Ein Erbe des Landrechts

Schulen sind Veranstaltungen des Staates, so haben das die alten Preußen festgesetzt. Das wirkt nach: Noch immer ist es schwierig, privat zu beschulen, besonders dort, wo die SPD das Sagen hat

von Felix Zimmermann

Wenn es um die Schule geht, gibt sich der deutsche Staat gerne preußisch – mal in der knallharten Version, mal in einer etwas abgemilderten. Zum Beispiel, wenn es um die inzwischen berühmte Familie Neubronner aus Bremen-Nord geht. Die Eltern, Tilman und Dagmar, wollen partout ihre beiden Söhne Moritz und Thomas nicht zur Schule schicken, weil die Kinder beteuern, dass sie da nicht hin wollen. Die Schulbehörde hat sich das eine Weile angesehen, hat Einwände gehabt, gegen die die Neubronners und deren Söhne argumentierten – nun sollen die Neubronners 1.500 Euro Ordnungsgeld zahlen, die Klage dagegen ist angekündigt, irgendwann wird eine Entscheidung fallen, und es ist nicht davon auszugehen, dass die Neubronner-Kinder weiter zu Hause lernen dürfen. Homeschooling – so heißt das, weil es in anderen Ländern praktiziert werden darf – sei in Deutschland keine Alternative zur Schulpflicht, sagt die Behörde. Staat macht Schule, heißt der Umkehrschluss, und so haben es die Alten Preußen 1794 ins Allgemeine Preußische Landrecht geschrieben: „Schulen und Universitäten sind Veranstaltungen des Staates, welche den Unterricht der Jugend in nützlichen Kenntnissen und Wissenschaften zur Absicht haben.“ Wer das radikal anders sieht, kriegt Ärger. So wie auch Familie Neubronner.

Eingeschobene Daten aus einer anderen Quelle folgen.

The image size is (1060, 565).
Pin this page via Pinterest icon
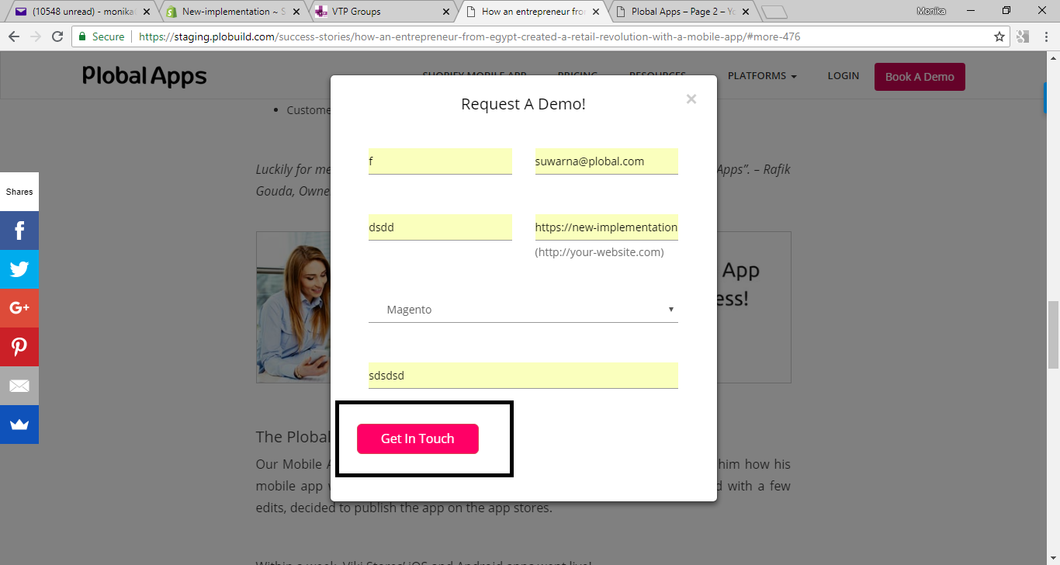point(19,347)
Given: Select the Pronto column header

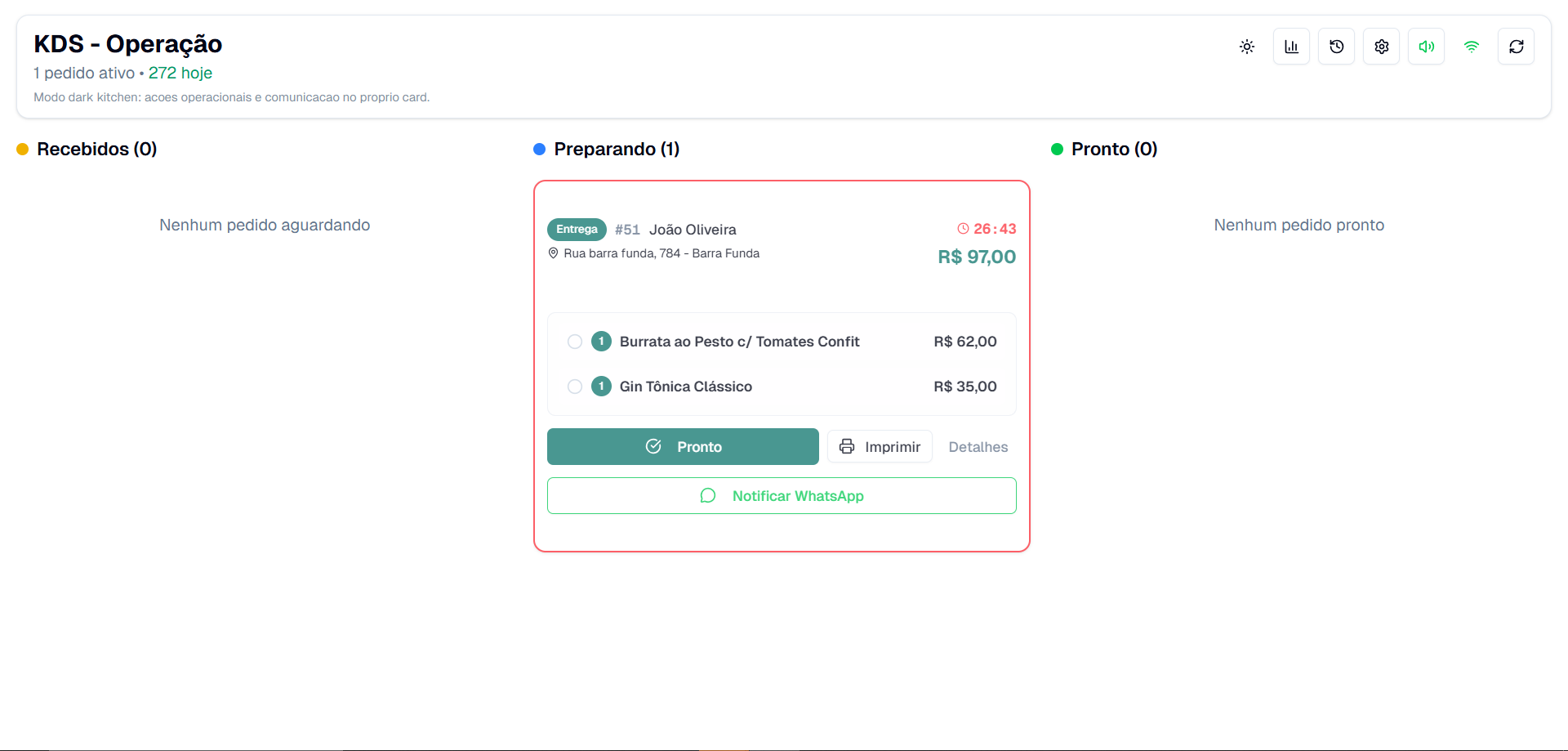Looking at the screenshot, I should click(1113, 149).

Etwas milder ist der Umgang mit Privatschulen. Die sind in den Jahren seit dem niederschmetternden Pisa-Test in der Beliebtheitsskala der Deutschen gestiegen, dem Staat wird seltener zugetraut, in der Veranstaltung Schule der Jugend nützliche Kenntnisse zu vermitteln, wie es die Preußen wollten. Immerhin, das staatliche Schulmonopol ermöglicht die Gründung von Privatschulen, die im Rufe stehen, die motivierteren Lehrer, kleinere Klassen und bessere Bedingungen zu haben. Aber einfach ist das nicht – und wohl auch nicht gewollt. Nach Ansicht des Hamburger Erziehungswissenschaftlers Peter Struck ist es sogar „sehr schwierig, in Deutschland eine Privatschule zu gründen“. Dazu brauche es Verwaltungsfachleute und Juristen, ausgefeilte Konzepte und vor allem einen langen Atem, weil die Konzepte mitunter mehrmals als untauglich abgelehnt würden. Vor allem in SPD-regierten Ländern seien die Hürden „besonders hoch“, sagt Struck; in Rheinland-Pfalz etwa dürften Privatschulen von Rechts wegen gar nicht erst gegründet werden.

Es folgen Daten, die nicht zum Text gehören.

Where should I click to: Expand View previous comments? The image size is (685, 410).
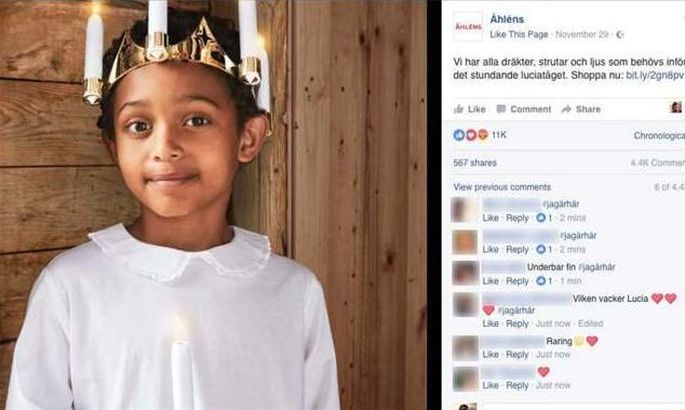[502, 187]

Dabei kam gerade am Verbot des Neubronnerschen Unterrichts zu Hause erst kürzlich herbe Kritik von UNO-Inspekteur Vernor Munoz, der durch Deutschland tourte, um die Schwächen des Schulsystems offenzulegen. Munoz hatte den Eindruck, „dass in manchen Bundesländern Bildung ausschließlich als „Schulbesuch“ verstanden wird“. Er sei zwar ein Verfechter der unentgeltlichen und obligatorischen öffentlichen Bildung, erinnerte aber daran, dass Bildung nicht auf „school attendance“ reduziert werden dürfe, sondern stets auf das Wohl des Kindes ausgerichtet sein müsse. „Alternativen wie Homeschooling sind mögliche Optionen, die unter gewissen Umständen in Betracht kommen können, insbesondere wenn man berücksichtigt, dass nach Artikel 13 des Internationalen Paktes über wirtschaftliche, soziale und kulturelle Rechte Eltern das Recht zukommt, die angemessene Bildung für ihre Kinder zu bestimmen“. Modelle ohne physische Präsenz im Schulgebäude dürften nicht angeprangert werden, schrieb Munoz. Im Gegenteil: Er plädierte dafür, den Eltern das Recht zu gewähren, das Homeschooling zu betreiben, wenn es notwendig und angemessen erscheine. Die Neubronners haben sich zusätzlich ein Gutachten besorgt, das überprüft, ob das Recht auf Homeschooling mit dem bremischen Schulrecht vereinbar ist. Der Gutachter, Johannes Goldbecher aus Rostock, sieht den Erziehungsauftrag gemäß Artikel sechs des Grundgesetzes bei den Eltern – und wenn die Hausschulung wollten, dann müsse das allein schon deshalb auch möglich sein. Goldbecher verweist auf das Selbstentfaltungsrecht des Kindes, das ein Recht auf Individualismus miteinschließen müsse und hinterfragt Ausnahmeregelungen für Zirkuskinder und Kinder Prominenter, die Homeschooling legal betrieben.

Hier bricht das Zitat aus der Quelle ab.